Assad: ISIS has grown since start of air strikes

WASHINGTON DC - Syrian President Bashar al-Assad said in a US television interview that coalition air strikes have done nothing to slow the Islamic State (ISIS) in Syria and Iraq.

In an interview aired Sunday by CBS television’s 60 Minutes news program, Assad said that by some estimates ISIS was attracting 1,000 recruits a month in Syria alone.

"Actually ISIS has expanded since the beginning of the strikes," Assad said.
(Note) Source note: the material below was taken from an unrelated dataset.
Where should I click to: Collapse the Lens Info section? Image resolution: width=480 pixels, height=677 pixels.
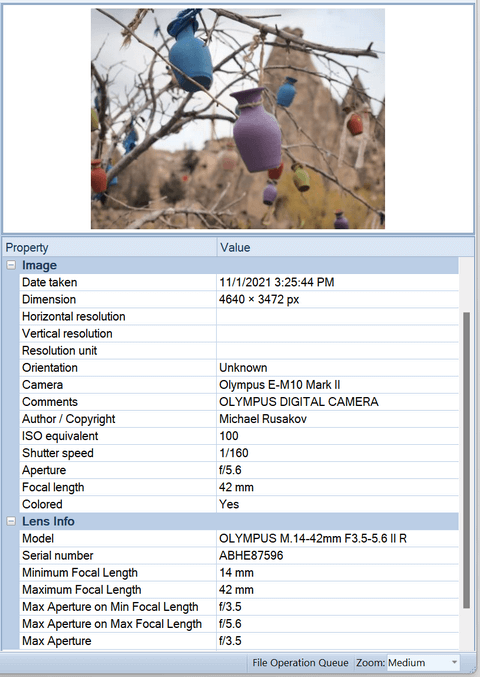click(x=11, y=521)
There are “some estimates that they have 1,000 recruits every month in Syria,” he added. “And Iraq -- they are expanding in Libya and many other al Qaeda affiliate organizations have announced their allegiance to ISIS. So that's the situation.”

Assad has clung to power despite a civil war -- now in its fifth year – that has killed more than 210,000 people and created close to 9 million refugees.  US air strikes against ISIS in Syria began last September.

Asked under what circumstances he would be willing to relinquish power, Assad said:  "When I don't have the public support; when I don't represent the Syrian interests and values."

Lashing out at Saudi Arabia and Turkey, he said Riyadh shared “the same ideology, the same background” as ISIS, and called Turkish President Recep Tayyip Erdogan “a Muslim Brotherhood fanatic.”

“He's somebody who's suffering from political megalomania,” he said about Erdogan. “He thinks that he is becoming the sultan of the new era of the 21st century.”